0271-626499 redaksi[at]timlo.net
Timlo.net

Ojek Konvensional Vs Gojek, Pemkot Solo Harus Segera Bertindak

dok.merdeka.com
Ilustrasi Gojek (dok.merdeka.com)

Solo —  Permasalahan ojek online (Gojek) di Kota Solo dinilai kalangan legislatif sudah sangat rawan. Terlebih terjadi kasus penganiayaan salah seorang driver Gojek yang terjadi di kawasan Purwosari pada Selasa (11/10) malam.

“Masalah ini (Gojek —Red) harus segera ditangani supaya tidak jatuh korban lagi,” terang Wakil Ketua Komisi III DPRD Kota Solo, Sugeng Riyanto, saat dihubungi Timlo.net, Rabu (12/10).

Sugeng menilai, Pemkot Solo terbentur regulasi dalam menangani kasus Gojek yang terjadi di Kota Solo. Meski begitu, bukan berarti Pemkot hanya berpangku tangan menyaksikan masalah gesekan yang melibatkan antara driver Gojek dan ojek konvensional ini.
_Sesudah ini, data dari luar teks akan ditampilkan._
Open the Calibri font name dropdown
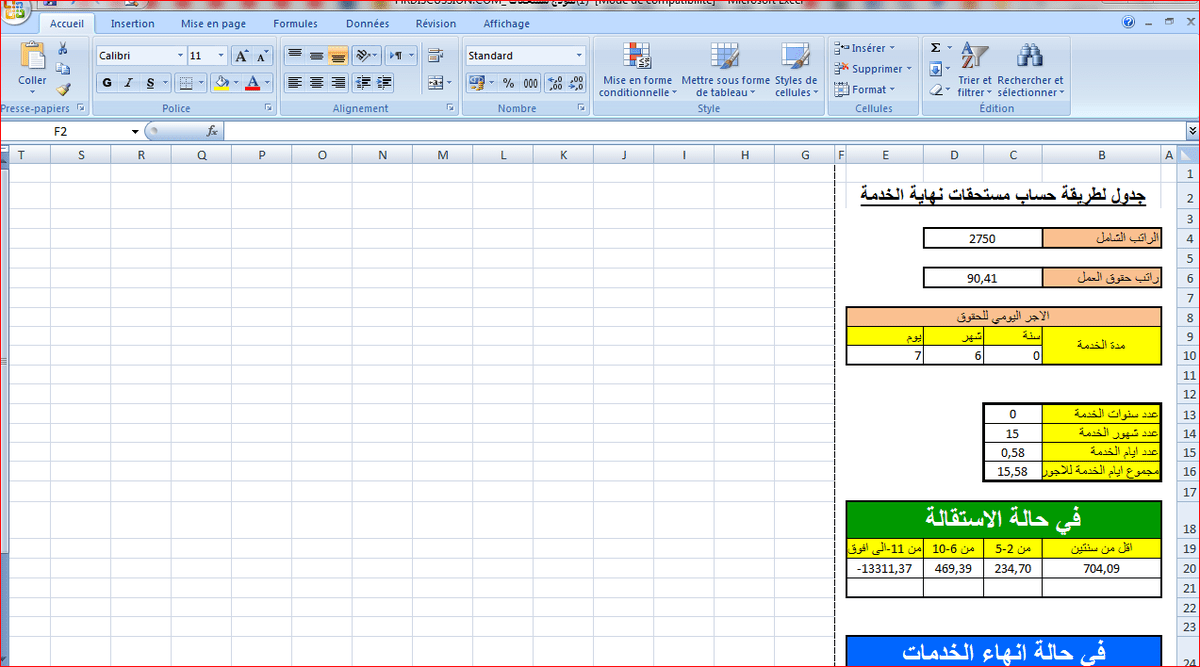This screenshot has height=667, width=1200. point(180,56)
“Kalau sudah seperti ini siapa yang bertanggung jawab. Di sisi lain, Pemkot juga sudah menolak kehadiran Gojek di Kota Solo. Tapi, itu tidak menyelesaikan masalah harus dicari solusi lebih lanjut,” terang politisi PKS tersebut.

Pihaknya menyarankan supaya Pemkot segera memanggil perwakilan, baik dari driver Gojek maupun ojek konvensional untuk membahas masalah ini, sehingga tidak terjadi masalah di kemudian hari.

“Ini harus dibicarakan kedua belah pihak. Mengingat, jika dibiarkan berlarut-larut akan timbul korban lainnya,” jelasnya.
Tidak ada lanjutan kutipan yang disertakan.